Once again, decision making and reasoning is being attributed to something that operates off of word frequency
technocrit@lemmy.dbzer0.com 1 day ago
I think you mean white-washed, misrepresented, and celebrated.
ToTheGraveMyLove@sh.itjust.works 1 day ago
Same thing with extra steps
KingGimpicus@sh.itjust.works 1 day ago
Ayo do me a favor and chart the long term health effects of being vaporized by a nuclear bomb at hiroshima vs years of agent orange/abandoned minefields/ abandoned chemical and munitions storage somewhere like Vietnam circa 1970.
Please show how the nukes are worse.
Zombie@feddit.uk 1 day ago
pubmed.ncbi.nlm.nih.gov/41144264/
cambridge.org/…/61689AD5A1AA4A684B84DFA4F9E5D1D3
large.stanford.edu/courses/2024/ph241/bennett1/
icrc.org/…/hiroshima-nagasaki-health-consequences…
KingGimpicus@sh.itjust.works 1 day ago
Unfortunately I’m going to have to grade you as an F on this project. You have only completed half the assignment.
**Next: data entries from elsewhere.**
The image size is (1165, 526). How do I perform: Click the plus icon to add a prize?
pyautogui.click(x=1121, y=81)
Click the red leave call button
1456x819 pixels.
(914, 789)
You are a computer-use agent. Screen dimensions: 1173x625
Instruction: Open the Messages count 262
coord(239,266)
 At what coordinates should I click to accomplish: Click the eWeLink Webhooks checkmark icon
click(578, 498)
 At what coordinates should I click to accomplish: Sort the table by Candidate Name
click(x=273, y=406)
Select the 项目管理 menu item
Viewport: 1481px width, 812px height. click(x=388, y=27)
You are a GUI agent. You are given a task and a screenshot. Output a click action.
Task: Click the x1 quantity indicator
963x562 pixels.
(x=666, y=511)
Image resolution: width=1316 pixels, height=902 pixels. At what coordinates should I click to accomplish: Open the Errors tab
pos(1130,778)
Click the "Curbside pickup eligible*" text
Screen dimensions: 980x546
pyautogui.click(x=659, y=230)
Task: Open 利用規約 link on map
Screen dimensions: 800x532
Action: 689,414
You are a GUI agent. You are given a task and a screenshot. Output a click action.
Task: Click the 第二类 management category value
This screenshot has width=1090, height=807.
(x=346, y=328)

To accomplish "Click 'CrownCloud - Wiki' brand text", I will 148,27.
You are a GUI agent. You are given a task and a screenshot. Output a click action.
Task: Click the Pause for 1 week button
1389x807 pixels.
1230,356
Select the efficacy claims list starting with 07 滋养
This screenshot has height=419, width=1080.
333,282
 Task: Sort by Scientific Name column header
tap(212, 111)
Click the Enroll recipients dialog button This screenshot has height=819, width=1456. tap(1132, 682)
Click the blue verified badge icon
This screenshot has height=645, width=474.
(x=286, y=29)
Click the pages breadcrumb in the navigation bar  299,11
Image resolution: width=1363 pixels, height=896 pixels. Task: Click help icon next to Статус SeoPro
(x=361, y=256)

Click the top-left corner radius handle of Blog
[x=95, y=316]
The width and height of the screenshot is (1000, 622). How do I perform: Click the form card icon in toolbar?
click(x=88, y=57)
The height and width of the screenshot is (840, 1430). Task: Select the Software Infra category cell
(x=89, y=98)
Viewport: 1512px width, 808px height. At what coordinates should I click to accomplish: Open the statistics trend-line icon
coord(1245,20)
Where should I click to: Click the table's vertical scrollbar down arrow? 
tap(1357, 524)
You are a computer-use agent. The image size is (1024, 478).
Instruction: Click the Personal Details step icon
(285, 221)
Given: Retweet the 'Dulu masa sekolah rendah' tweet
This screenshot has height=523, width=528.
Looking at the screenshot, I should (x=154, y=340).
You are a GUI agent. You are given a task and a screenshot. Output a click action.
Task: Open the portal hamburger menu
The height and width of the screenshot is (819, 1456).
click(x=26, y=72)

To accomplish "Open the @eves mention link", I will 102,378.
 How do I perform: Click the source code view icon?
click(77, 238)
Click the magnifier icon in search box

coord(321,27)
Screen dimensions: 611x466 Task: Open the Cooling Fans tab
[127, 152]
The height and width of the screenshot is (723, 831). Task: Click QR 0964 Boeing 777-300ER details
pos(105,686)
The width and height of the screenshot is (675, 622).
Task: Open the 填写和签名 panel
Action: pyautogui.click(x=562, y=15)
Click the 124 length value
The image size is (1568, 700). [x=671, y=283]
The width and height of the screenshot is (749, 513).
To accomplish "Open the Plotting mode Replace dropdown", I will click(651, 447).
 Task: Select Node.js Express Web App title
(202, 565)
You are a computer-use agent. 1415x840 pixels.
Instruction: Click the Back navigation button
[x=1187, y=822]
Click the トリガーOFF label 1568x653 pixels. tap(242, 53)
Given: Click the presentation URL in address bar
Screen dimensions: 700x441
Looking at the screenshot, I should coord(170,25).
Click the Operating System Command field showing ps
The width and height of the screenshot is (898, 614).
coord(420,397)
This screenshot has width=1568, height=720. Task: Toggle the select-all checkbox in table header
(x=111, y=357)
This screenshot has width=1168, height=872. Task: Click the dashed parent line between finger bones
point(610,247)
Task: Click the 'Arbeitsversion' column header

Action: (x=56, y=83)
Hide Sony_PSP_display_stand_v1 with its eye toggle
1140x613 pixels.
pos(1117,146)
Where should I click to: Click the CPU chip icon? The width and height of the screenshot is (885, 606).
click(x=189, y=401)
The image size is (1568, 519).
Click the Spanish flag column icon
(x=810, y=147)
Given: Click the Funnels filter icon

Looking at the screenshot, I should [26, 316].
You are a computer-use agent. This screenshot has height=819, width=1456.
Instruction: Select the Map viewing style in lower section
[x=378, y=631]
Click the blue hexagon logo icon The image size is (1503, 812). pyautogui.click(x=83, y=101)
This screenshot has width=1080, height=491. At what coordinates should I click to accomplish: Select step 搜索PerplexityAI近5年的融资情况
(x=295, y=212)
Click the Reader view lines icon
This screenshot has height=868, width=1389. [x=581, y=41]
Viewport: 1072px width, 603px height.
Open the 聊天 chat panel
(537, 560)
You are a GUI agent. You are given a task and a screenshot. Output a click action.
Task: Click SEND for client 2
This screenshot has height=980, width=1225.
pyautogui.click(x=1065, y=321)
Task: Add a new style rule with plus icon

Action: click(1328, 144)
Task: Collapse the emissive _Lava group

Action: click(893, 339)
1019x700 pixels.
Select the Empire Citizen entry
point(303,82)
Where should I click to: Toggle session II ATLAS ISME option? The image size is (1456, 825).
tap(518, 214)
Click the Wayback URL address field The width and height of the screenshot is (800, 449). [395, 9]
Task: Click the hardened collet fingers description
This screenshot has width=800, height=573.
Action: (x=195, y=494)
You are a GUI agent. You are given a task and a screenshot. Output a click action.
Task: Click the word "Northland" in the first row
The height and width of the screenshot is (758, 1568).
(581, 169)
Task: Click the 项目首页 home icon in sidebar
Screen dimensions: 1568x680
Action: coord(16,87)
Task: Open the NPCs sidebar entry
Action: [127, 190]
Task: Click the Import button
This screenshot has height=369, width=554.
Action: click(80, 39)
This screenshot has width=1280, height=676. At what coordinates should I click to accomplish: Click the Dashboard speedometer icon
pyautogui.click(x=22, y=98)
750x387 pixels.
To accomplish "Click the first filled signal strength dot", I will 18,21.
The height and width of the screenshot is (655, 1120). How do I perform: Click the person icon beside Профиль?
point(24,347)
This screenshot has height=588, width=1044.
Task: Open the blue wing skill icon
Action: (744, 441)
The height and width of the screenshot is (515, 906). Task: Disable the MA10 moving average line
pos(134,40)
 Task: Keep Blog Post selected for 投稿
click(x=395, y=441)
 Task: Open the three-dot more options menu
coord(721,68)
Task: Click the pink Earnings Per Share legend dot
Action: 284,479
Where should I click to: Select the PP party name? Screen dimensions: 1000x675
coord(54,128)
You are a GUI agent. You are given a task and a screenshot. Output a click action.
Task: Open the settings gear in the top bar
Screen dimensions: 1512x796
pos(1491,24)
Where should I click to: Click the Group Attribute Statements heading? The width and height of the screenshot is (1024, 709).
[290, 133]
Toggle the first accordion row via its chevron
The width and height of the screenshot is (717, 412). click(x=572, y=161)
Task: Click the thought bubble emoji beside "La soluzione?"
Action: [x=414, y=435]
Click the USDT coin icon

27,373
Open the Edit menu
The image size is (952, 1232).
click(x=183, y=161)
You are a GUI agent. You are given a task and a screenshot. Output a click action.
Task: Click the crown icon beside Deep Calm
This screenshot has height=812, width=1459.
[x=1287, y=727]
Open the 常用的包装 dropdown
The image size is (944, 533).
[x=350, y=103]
Great job cherrypucking your research though! I see a bright future in business and marketing for you!
5/10
Grail@multiverse.soulism.net 1 day ago
The Japanese government was already willing to surrender.
KingGimpicus@sh.itjust.works 20 hours ago
It was willing to accept a conditional surrender, which was not an offer on the table. The options were unconditional surrender or invasion and pacification. The projected cost in lives of that operation was in the millions. The bombings of Hiroshima and Nagasaki combined didn’t even kill 1/10th of those projections.